November 1, 2016

Reserve Bank leaves interest rates on hold at 1.5pc, cites 'brisk' home price growth

The Reserve Bank has left interest rates on hold at a record low 1.5 per cent for the third straight month.

Rates last fell in August, when the bank elected to lower its cash rate target from 1.75 per cent to a fresh record low of 1.5 per cent.

The decision to stay on hold for November came as no surprise to economists, only five out of 60 of whom had expected rates to fall this month.

November has, in the past, been a favoured month for the RBA to move, with six consecutive Melbourne Cup Day rate changes between 2006 and 2011.

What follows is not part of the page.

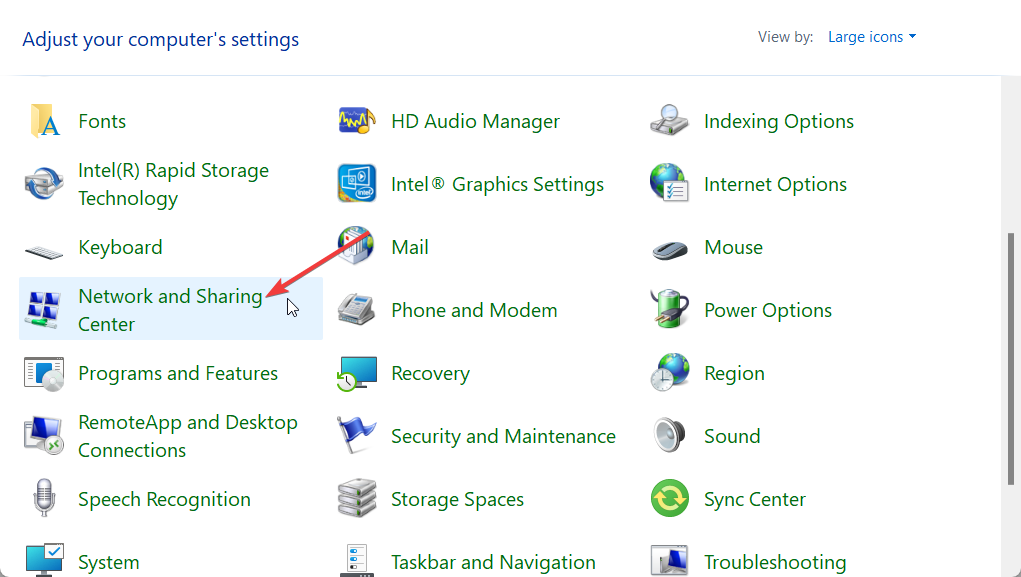Image resolution: width=1021 pixels, height=577 pixels.
Task: Open the Power Options battery icon
Action: point(669,310)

However, Cup Day rate moves appear to have gone out to long odds since, with the bank sitting pat for the fifth straight year.

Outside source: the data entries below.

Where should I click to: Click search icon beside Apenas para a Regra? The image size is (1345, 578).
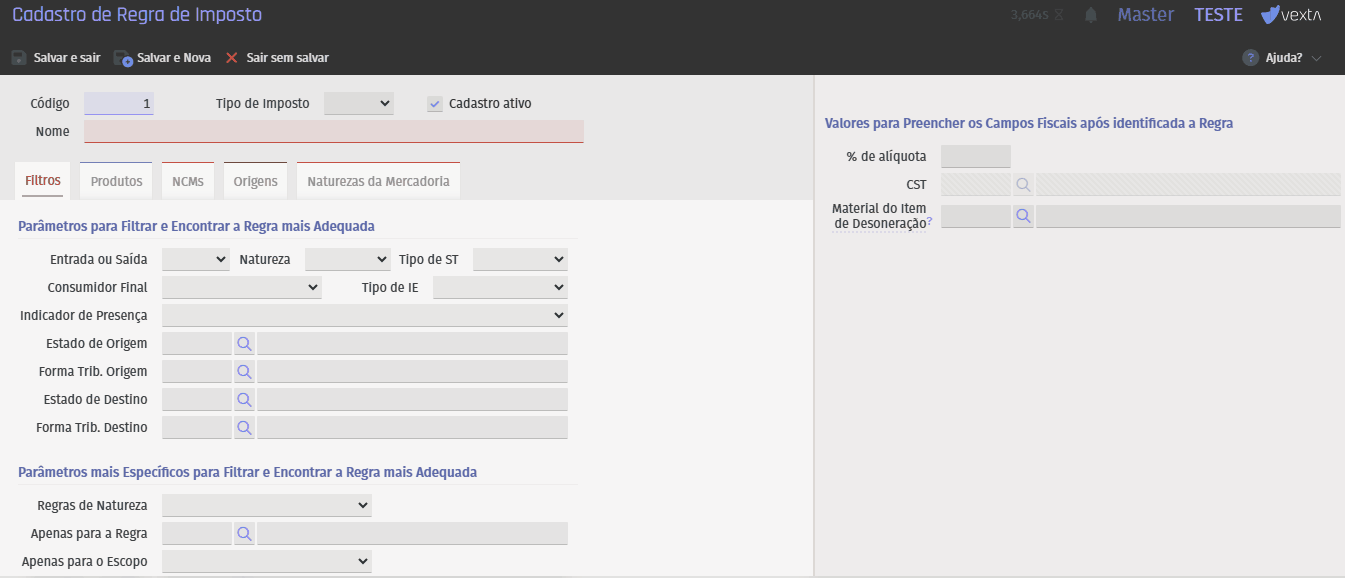(244, 534)
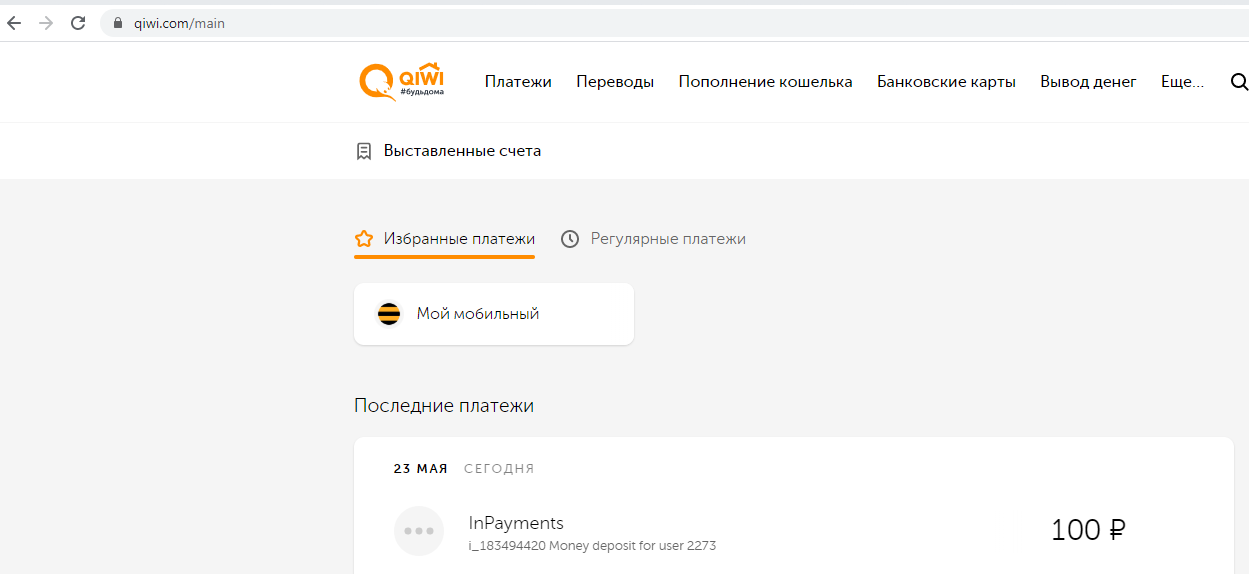Open the search magnifier icon
Viewport: 1249px width, 574px height.
pyautogui.click(x=1238, y=82)
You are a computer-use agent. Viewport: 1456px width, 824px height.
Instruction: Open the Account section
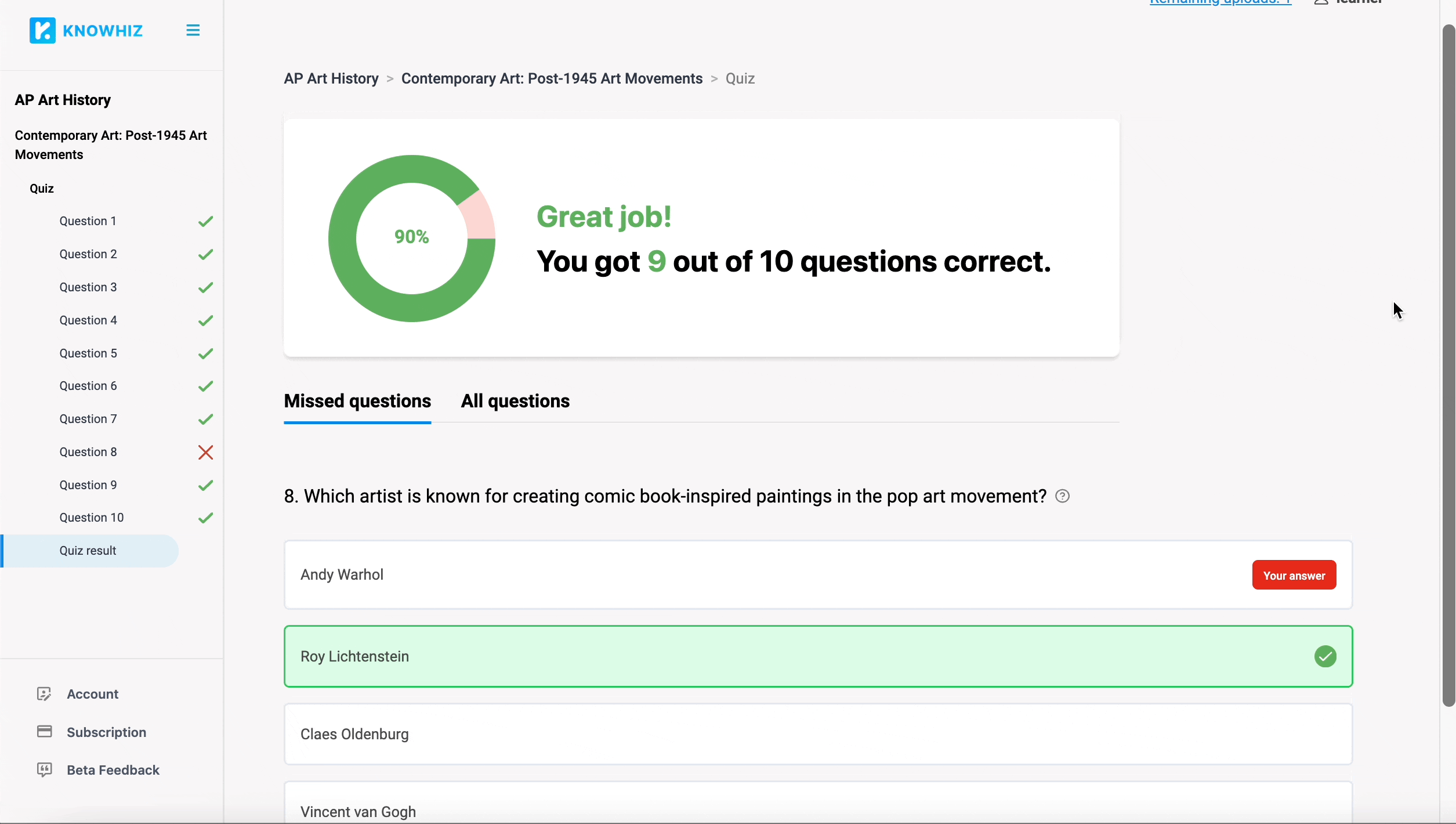(93, 693)
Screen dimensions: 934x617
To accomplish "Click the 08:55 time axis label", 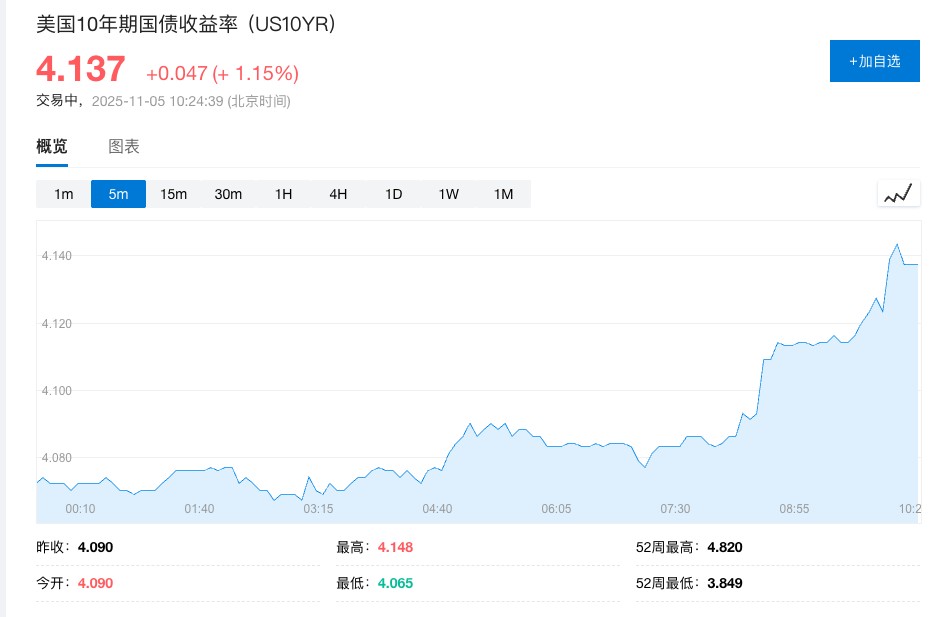I will [x=794, y=509].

It appears the housing market has returned to the forefront of the RBA's thinking, after the bank had played down price growth in Sydney and Melbourne repeatedly over recent months.

"Turnover in the housing market and growth in lending for housing have slowed over the past year," observed new RBA governor Philip Lowe in his post-meeting statement.

"The rate of increase in housing prices is also lower than it was a year ago, although prices in some markets have been rising briskly over the past few months."

The latest property price indices from CoreLogic, released this morning, showed home prices rose 0.5 per cent nationally over October and 7.5 per cent over the past year, with stronger gains in Sydney, Melbourne and Canberra.

Dr Lowe also had a warning for property investors that this price growth is unlikely to be sustained.

"Considerable supply of apartments is scheduled to come on stream over the next couple of years, particularly in the eastern capital cities," he noted, repeating consistent warnings from the RBA about the risk of a glut and price falls in some areas.

"Growth in rents is the slowest for some decades."

No more rate cuts?

Some analysts are interpreting the banks concluding statement - "the board judged that holding the stance of policy unchanged at this meeting would be consistent with sustainable growth in the economy and achieving the inflation target over time" - as indicative that interest rates have bottomed.

"The Reserve Bank has clearly signalled that it is happy with the current level of the cash rate. It has also signalled that rate cuts are off the agenda for now," CommSec chief economist Craig James wrote in a note.

"Rates may have bottomed but that doesn't mean they are likely to rise within the next year."

It is a view that many analysts are being pushed towards, even those who had been predicting further rate cuts, such as Capital Economics.

"While the chances of further rate cuts have diminished, it is far too soon to conclude that the RBA's low underlying inflation problem has been solved," concluded its chief economist Paul Dales, who is still retaining his forecast of two more rate cuts.

"So if underlying inflation fails to rise as fast as the RBA hopes in the second half of next year, then the bank may yet cut rates to 1 per cent."

Westpac's chief economist Bill Evans is of the view that something will have to go pretty dramatically wrong with the Australian economy to prompt further rate cuts.

"The policy easing in 2016 has been in response to the inflation shock earlier in the year but now policy is likely to refocus on the real economy," he wrote in his analysis.

"Our current forecast of 3.3 per cent growth next year, supported by 1.6 per cent growth in employment, is unlikely to signal the need for lower rates.

"However, with inflation only likely to track along the bottom of the 2-3 per cent target band next year there will be scope to ease further should growth, and the labour market in particular, profoundly disappoint.

"That is not our forecast but we acknowledge that if rates are to move next year it will be down rather than up in 2017."

Financial markets seem to agree, with the Australian dollar heading about half a cent higher to 76.5 US cents.